WHAT YOU WILL DO:
Copy word for word the passage of the personality-test commentary that begins at the words "you know you’re" and stops after the words "are closer together.".

TEXT SECTION:
Oh dear. Here we go again. What personality are you? How the Myers-Briggs test took over the world.

It gets boring shooting down M-B. It’s like shooting fish in a barrel. After all, when M-B compares unfavourably even to a questionnaire (see link to Quartz article about the Big-Five) that states:

Rather than giving an absolute score in each of the Big Five categories, they tell you your percentile in comparison to others within your gender

you know you’re in deep doo-doo. You’re making interpersonal comparisons. Contrary to the Guardian’s quoted criticisms of M-B as unrealistic binary choices, that is NOT its problem. Discrete choices are EXACTLY what you should be getting people to do. It is how you INTEPRET and ANALYSE them that matters. Some tips on judging these types of instrument:

- Ensure they are based on a sound theoretical model. Schwartz’s List of Values is good because the types appear as segments of a kind of pie chart. Diametrically opposite types are on opposite sides of the circle whilst more similar ones are closer together.
- If you can’t run a regression to give complete results for ONE person – without drawing on ANY information from ANY other person – then it’s bad.
- The corollary to the above point is that you must statistically have positive degrees of freedom: more independent datapoints than parameters being estimated. Which means repeated choices. Which leads to:
- You must get insights into an individual’s consistency (variance). Only in certain controversial areas of life do humans typically exhibit perfect consistency. Generally, kids, older people, people with lower levels of education and/or literacy display higher variances.

The kind of questions these questionnaires should be addressing are ones like “Of the multi-dimensional universes of “types”, which type or mixture of types best describes me, when I’ve been asked to do as many comparisons as possible?”

Even then, even if you get a proper statistical design (e.g. an orthogonal design), then two people might look very different in terms of their observed frequencies in agreeing with each statement. Person A has frequencies (estimated probabilities) that are all fairly squashed toward the size of the choice set: so if you’ve presented pairs, they’ll all be close to 0.5. Person B might have frequencies that all close to one and zero. If the PATTERN is the same, though, person A and person B are likely the same type of person. It’s just that for some reason person B was more consistent (lower variance) in answering.

I never worked on personality questionnaires but I did discuss issues with Geoff Soutar and Julie Lee when they came to work with Louviere many times during my 6 years in Sydney. So I know this stream of work quite well. Schwartz himself decided to “throw away” his old scoring system for the LoV – which necessarily spent many pages trying to net out person-specific heuristics – in favour of Best-Worst Scaling. BWS avoid getting people to use numbers. It uses the most natural way to make a choice, one from a few.

As a final note, this brings me back to a comment I’ve seen on NC by someone who was genuinely trying to be helpful in understanding the logit and probit models. Unfortunately the link was to a Stata working paper I’ve deliberately steered clear of because it all goes wrong in the final two pages.

Those “tricks” to understand means and variances? Dig out your logit/probit data for ONE individual. Can you run them? Unless you’ve been doing a well-designed discrete choice experiment you’re about to ask me “are you out of your mind? Everyone knows you get just a one or a zero for a person”. That, dear reader, is why the writer has not properly thought through this guide.

Predicted probabilities, BIC, etc are, in fact, all still potentially wrong because the likelihood function based on logt/probit models fixes the variance. So even following all the rules you can misinterpret the mean-variance split. You need external information. Which is why the “sterilising/non-sterilising vaccine” info regarding Sars-Cov2 is so crucial. I now can definitively rule out the “means model” – which is exactly what the conventional logit/probit models assume. So their results are wrong by design.

GIVEN RECORDS:
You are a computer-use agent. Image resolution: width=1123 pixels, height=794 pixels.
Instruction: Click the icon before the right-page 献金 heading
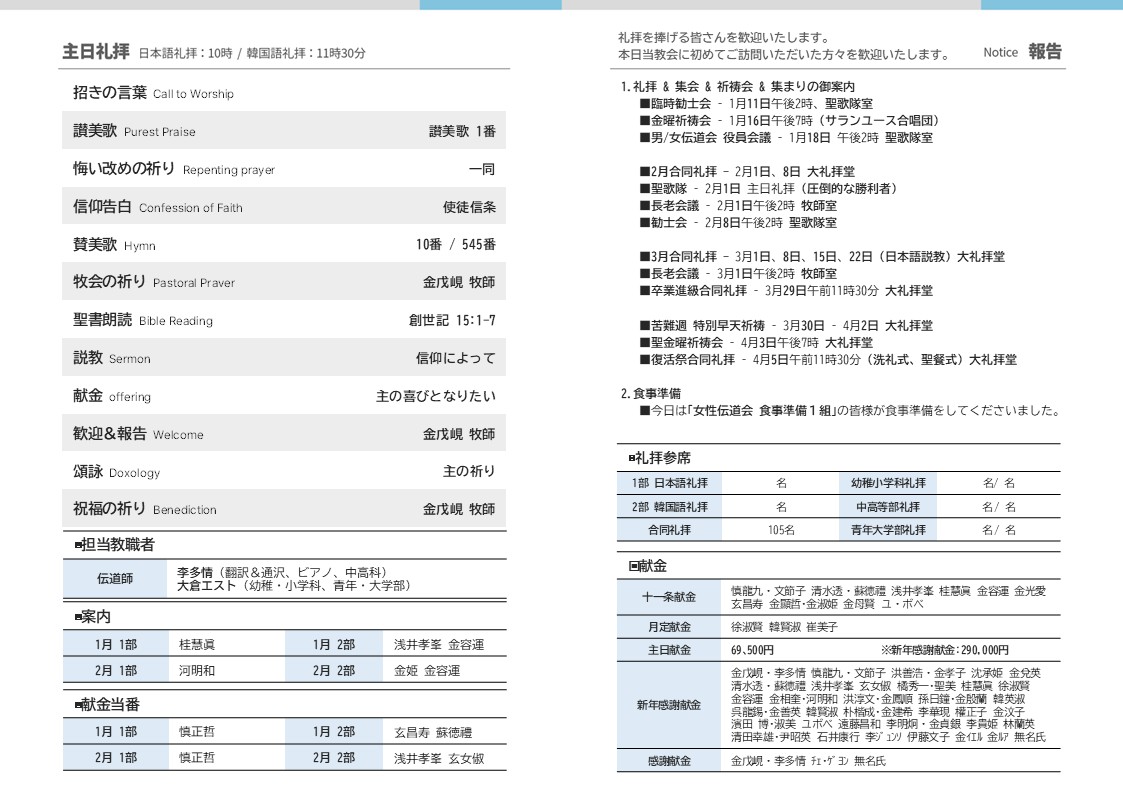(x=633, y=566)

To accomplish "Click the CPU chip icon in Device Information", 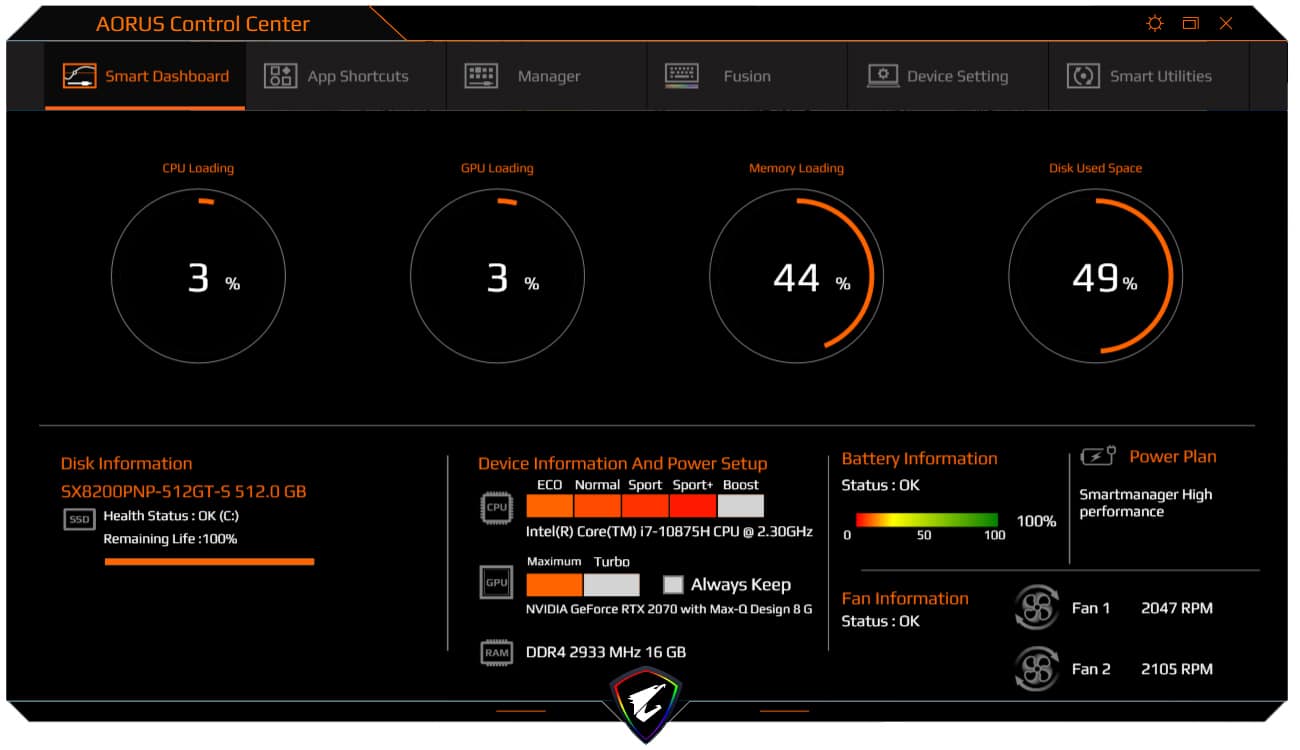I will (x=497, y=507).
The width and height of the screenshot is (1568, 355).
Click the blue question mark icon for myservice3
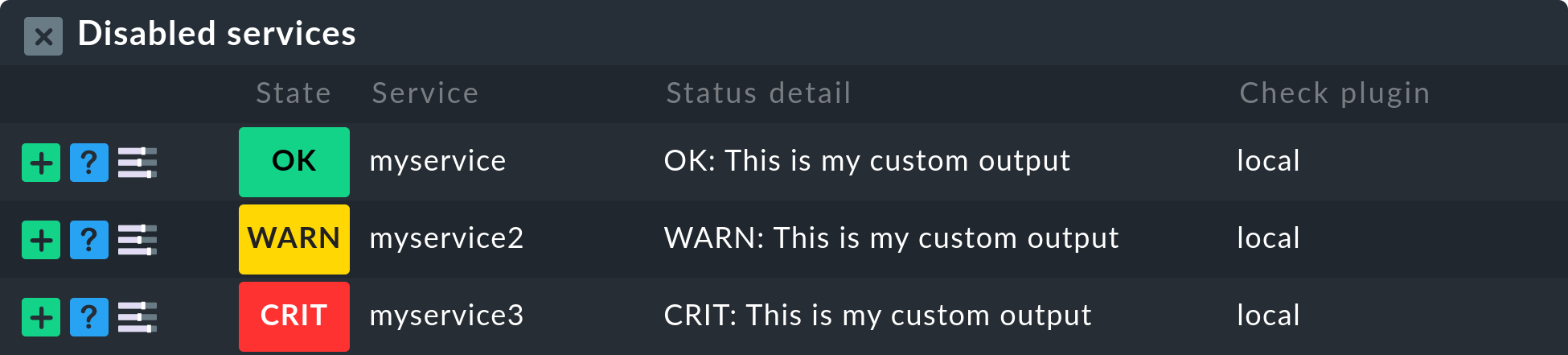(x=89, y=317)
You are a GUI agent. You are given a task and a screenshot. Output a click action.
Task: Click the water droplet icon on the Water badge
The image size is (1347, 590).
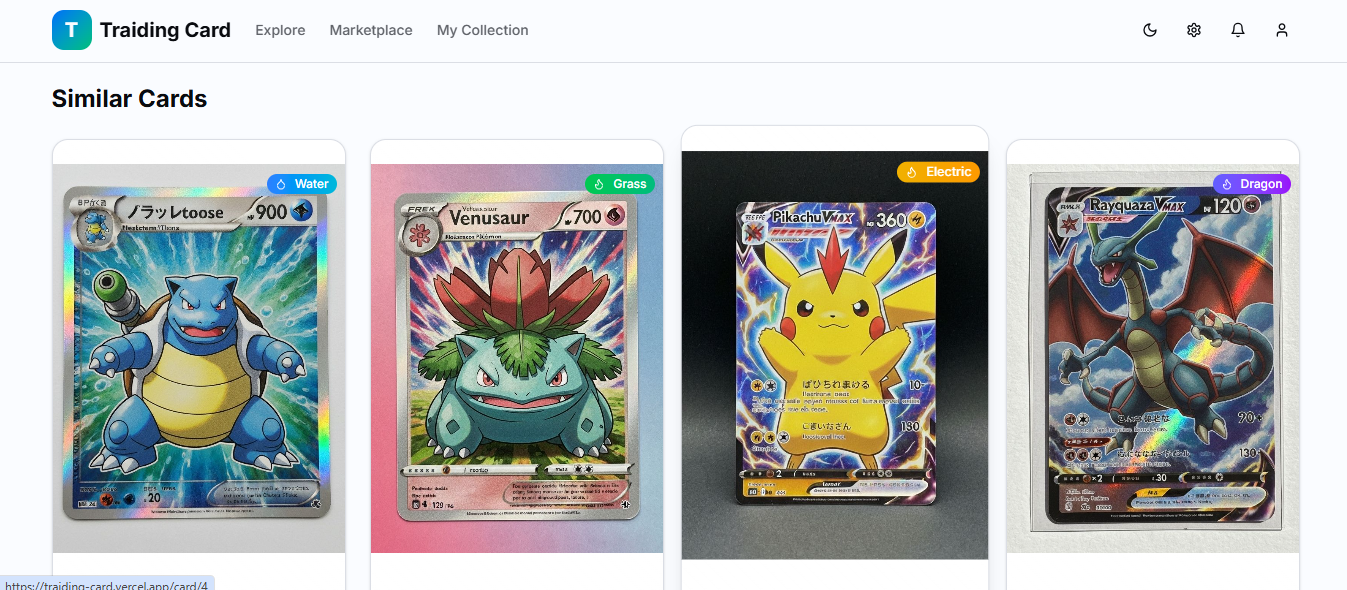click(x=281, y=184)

* * *

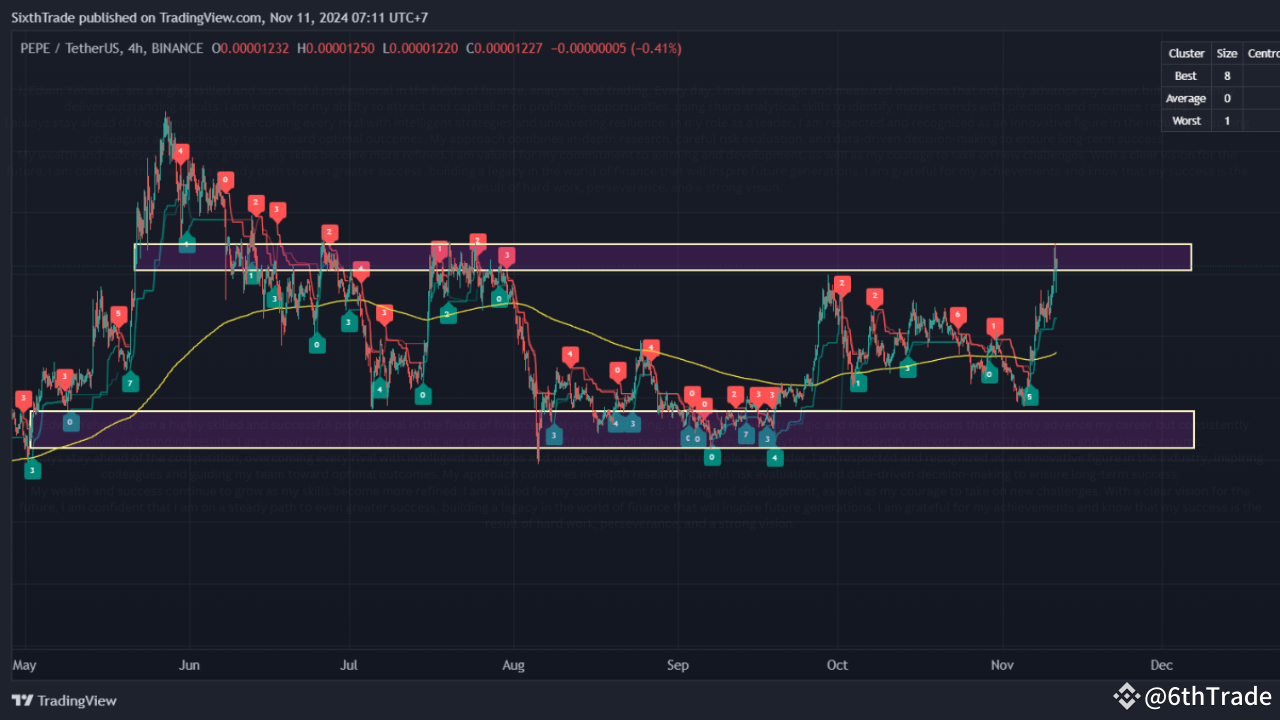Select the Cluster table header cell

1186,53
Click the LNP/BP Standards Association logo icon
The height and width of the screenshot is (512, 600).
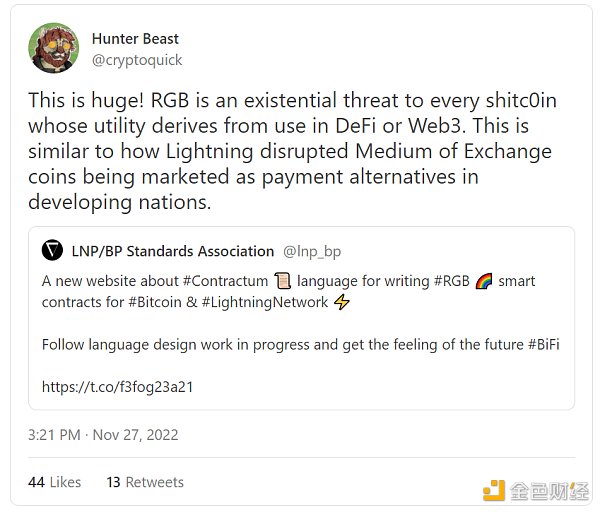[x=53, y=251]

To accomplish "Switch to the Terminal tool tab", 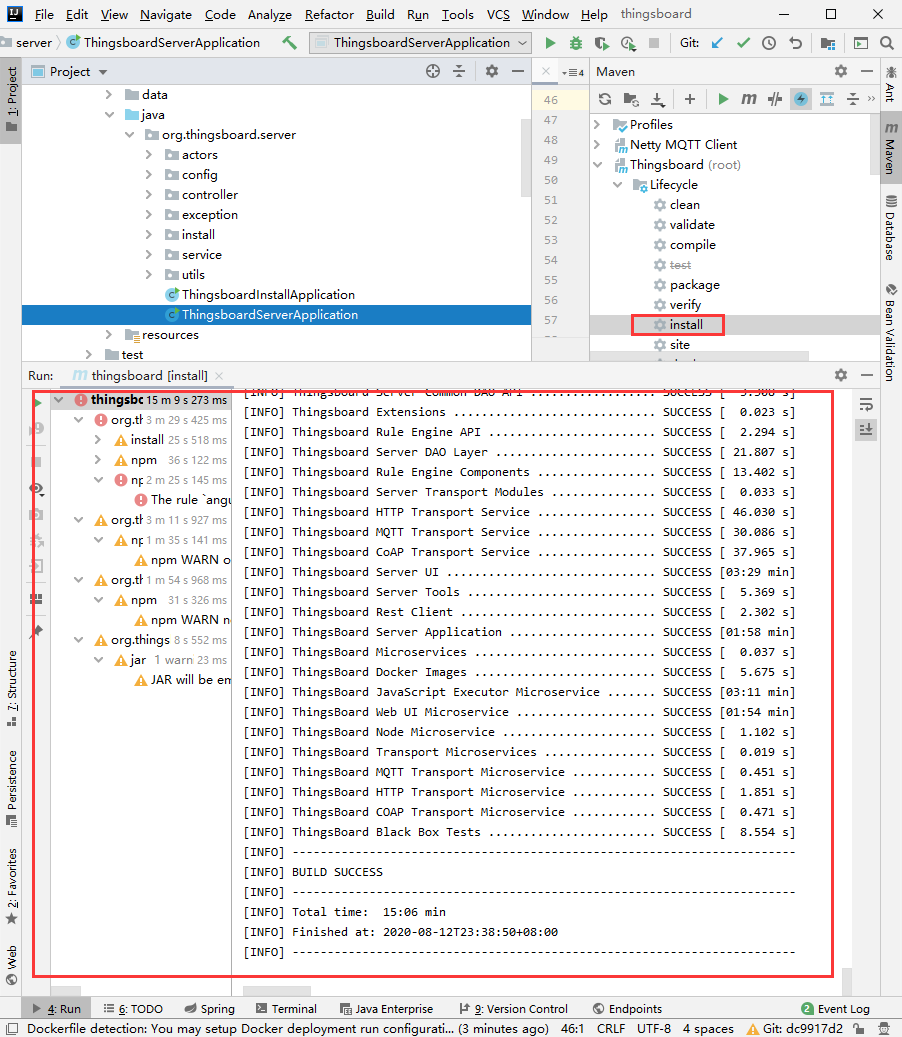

...

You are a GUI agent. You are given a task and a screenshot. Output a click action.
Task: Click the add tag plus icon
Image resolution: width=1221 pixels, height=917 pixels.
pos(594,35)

THE ANSWER:
you know you’re in deep doo-doo. You’re making interpersonal comparisons. Contrary to the Guardian’s quoted criticisms of M-B as unrealistic binary choices, that is NOT its problem. Discrete choices are EXACTLY what you should be getting people to do. It is how you INTEPRET and ANALYSE them that matters. Some tips on judging these types of instrument:

- Ensure they are based on a sound theoretical model. Schwartz’s List of Values is good because the types appear as segments of a kind of pie chart. Diametrically opposite types are on opposite sides of the circle whilst more similar ones are closer together.